Ryoko apprend l'horrible nouvelle : son petit ami, Hiroyuki s'est suicidé, sans aucun présages ni signe de mal-être. Elle découvre à ses funérailles l'existence d'un jeune frère, Akira, et d'un passé dont elle ignorait tout. Mais qui était cet homme qu'elle aimait ? Sous les non-dits et les mensonges, elle enquête pour tenter de concilier ses souvenirs du défunt avec des éléments factuels.
Exhumer les souvenirs pour faire son deuil
La veille de son suicide, il lui a offert un parfum de sa composition, appelé « Source de mémoire », un testament mystérieux lié à un passé où Ryoko est une étrangère. Avec Akira, le petit frère, elle retrouve quelques fragments de phrases étranges sur une disquette. Et ce sont tous les éléments dont elle dispose pour essayer de reconstituer la mémoire d'Hiroyuki, pour écarter les rideaux des mensonges et de la réalité déformée pour enfin comprendre cet homme hors norme.

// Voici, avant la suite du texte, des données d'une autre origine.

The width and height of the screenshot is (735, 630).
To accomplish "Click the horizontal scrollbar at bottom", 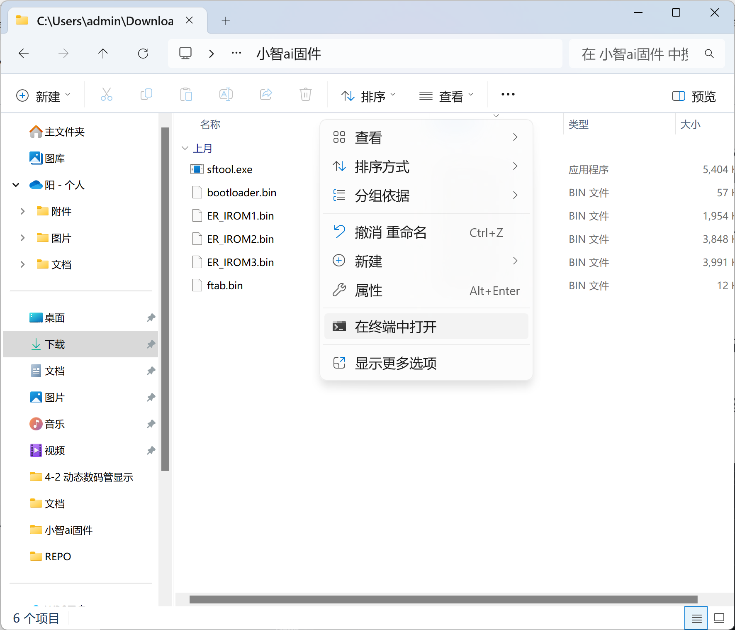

Outre qu'il était un nez d'une sensibilité presque absolue, c'était aussi un maniaque du classement, capable d'organiser le quotidien avec une précision et grand sens pratique. Sa perception du monde passait par le prisme des nombres et des mathématiques, utilisés de façon quasi-systématique pour appréhender les choses. Pourtant, malgré son génie et son esprit scientifique, c'est le portrait d'un homme très chaleureux et aimant qui se dégage peu à peu. Chaque indice permet à Ryoko de se sentir plus proche du défunt, jusqu'à accomplir un voyage à Prague où, dans un lieu mystérieux, elle trouveras des pistes, des propositions plutôt que des réponses. Elle trouvera surtout la force pour survive, malgré le vide, malgré l'absence.
La folie reste derrière la porte mais l'étrange s'invite à pas de loup...
Encore une fois, Ogawa écrit sur la douleur de vivre, indicible, sur les obsessions et les cadres que l'on se fabrique pour tenter d'avancer dans cette existence insensée, où la communication avec les autres obéit à des règles floues et changeantes, où il est si difficile de comprendre et exprimer les élans de son cœur. Ses thèmes de prédilections sont de nouveaux présents (classement, collections obsessionnelles, incapacité à s'exprimer...) pourtant, sans jamais être redonnant avec ses autres romans. Son écriture est d'une retenue presque prude, cependant, derrière la tempérance on perçoit le tumultes des émotions, toujours à fleur de peau, prêtes à jaillir et à tout emmener si on retire les verrous mis en place avec minutie.
J'ai toujours l'impression que dans les romans de Yoko Ogawa, la folie menace, toujours présente comme un fantôme, sans jamais se manifester dans le monde physique. Dans Parfum de Glace, la mère de Hiroyuki et Akira est l'élément déséquilibrée, et elle a transmis à son fils génial une partie de ses failles. Pourtant, Ryoko s'adapte aux perturbations, toujours avec beaucoup d'humanisme et d'amour. C'est pour cet amour, profond sans être ostentatoire, que j'aime tant l'oeuvre d'Ogawa.
Malgré toute la tristesse du sujet - le deuil et la découverte de son impuissance et de son ignorance - le sentiment qui ressort est positif, vivant. Elle a la faculté de raconter des drames sans tomber dans le mélo ni le sordide. Elle passe par la poésie et l'étrange pour terminer son enquête, en incluant un élément fantastique qui donne à son histoire profondeur et magie.
Yoko Ogawa et comme Haruki Murakami, une source intarissable de surprise et de plaisir. Je songe que je devrais lire d'autres auteurs (ils sont nombreux à attendre sur mes étagères), et pourtant, je reviens sans cesses sur ces deux-là avec la certitude de ne jamais être déçue et que la lecture sera fascinante.